### [Data section]
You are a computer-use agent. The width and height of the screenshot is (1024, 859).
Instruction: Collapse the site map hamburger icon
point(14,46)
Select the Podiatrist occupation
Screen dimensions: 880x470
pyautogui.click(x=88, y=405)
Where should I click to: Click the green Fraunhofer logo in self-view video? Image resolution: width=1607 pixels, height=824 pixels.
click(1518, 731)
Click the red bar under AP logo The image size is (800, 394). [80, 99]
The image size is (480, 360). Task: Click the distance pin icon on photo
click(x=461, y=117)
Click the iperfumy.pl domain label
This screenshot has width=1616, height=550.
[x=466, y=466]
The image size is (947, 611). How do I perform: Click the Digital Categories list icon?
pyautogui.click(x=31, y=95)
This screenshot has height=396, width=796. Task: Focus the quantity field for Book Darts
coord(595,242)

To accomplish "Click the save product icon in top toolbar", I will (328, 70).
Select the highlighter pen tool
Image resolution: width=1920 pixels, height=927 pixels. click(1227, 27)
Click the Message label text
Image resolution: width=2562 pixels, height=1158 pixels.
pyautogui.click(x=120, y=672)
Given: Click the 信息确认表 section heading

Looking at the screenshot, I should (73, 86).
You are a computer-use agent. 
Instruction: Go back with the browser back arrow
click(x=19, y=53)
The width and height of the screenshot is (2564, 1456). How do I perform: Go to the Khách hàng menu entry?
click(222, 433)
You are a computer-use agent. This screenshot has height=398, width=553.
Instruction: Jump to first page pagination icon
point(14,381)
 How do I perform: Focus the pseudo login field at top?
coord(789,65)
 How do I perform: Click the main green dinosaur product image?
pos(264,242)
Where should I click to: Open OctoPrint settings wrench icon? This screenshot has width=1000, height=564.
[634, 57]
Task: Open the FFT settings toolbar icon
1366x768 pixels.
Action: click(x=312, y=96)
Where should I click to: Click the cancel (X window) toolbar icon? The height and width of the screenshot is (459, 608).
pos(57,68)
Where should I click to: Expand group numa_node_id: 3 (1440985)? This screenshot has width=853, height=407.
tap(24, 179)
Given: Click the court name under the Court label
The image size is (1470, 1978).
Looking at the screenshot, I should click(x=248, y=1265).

### [Task prompt]
The full listing must be retyped precisely, with no line left out.

### [Answer area]
You are a computer-use agent. The width and height of the screenshot is (1024, 859).
Instruction: Collapse the site map hamburger icon
point(14,46)
Select the Podiatrist occupation
Screen dimensions: 880x470
pyautogui.click(x=88, y=405)
Where should I click to: Click the green Fraunhofer logo in self-view video? Image resolution: width=1607 pixels, height=824 pixels.
click(1518, 731)
Click the red bar under AP logo The image size is (800, 394). [80, 99]
The image size is (480, 360). Task: Click the distance pin icon on photo
click(x=461, y=117)
Click the iperfumy.pl domain label
This screenshot has width=1616, height=550.
[x=466, y=466]
The image size is (947, 611). How do I perform: Click the Digital Categories list icon?
pyautogui.click(x=31, y=95)
This screenshot has height=396, width=796. Task: Focus the quantity field for Book Darts
coord(595,242)

To accomplish "Click the save product icon in top toolbar", I will (328, 70).
Select the highlighter pen tool
Image resolution: width=1920 pixels, height=927 pixels. click(1227, 27)
Click the Message label text
Image resolution: width=2562 pixels, height=1158 pixels.
pyautogui.click(x=120, y=672)
Given: Click the 信息确认表 section heading

Looking at the screenshot, I should (73, 86).
You are a computer-use agent. 
Instruction: Go back with the browser back arrow
click(x=19, y=53)
The width and height of the screenshot is (2564, 1456). How do I perform: Go to the Khách hàng menu entry?
click(222, 433)
You are a computer-use agent. This screenshot has height=398, width=553.
Instruction: Jump to first page pagination icon
point(14,381)
 How do I perform: Focus the pseudo login field at top?
coord(789,65)
 How do I perform: Click the main green dinosaur product image?
pos(264,242)
Where should I click to: Open OctoPrint settings wrench icon? This screenshot has width=1000, height=564.
[634, 57]
Task: Open the FFT settings toolbar icon
1366x768 pixels.
Action: click(x=312, y=96)
Where should I click to: Click the cancel (X window) toolbar icon? The height and width of the screenshot is (459, 608).
pos(57,68)
Where should I click to: Expand group numa_node_id: 3 (1440985)? This screenshot has width=853, height=407.
tap(24, 179)
Given: Click the court name under the Court label
The image size is (1470, 1978).
Looking at the screenshot, I should click(x=248, y=1265).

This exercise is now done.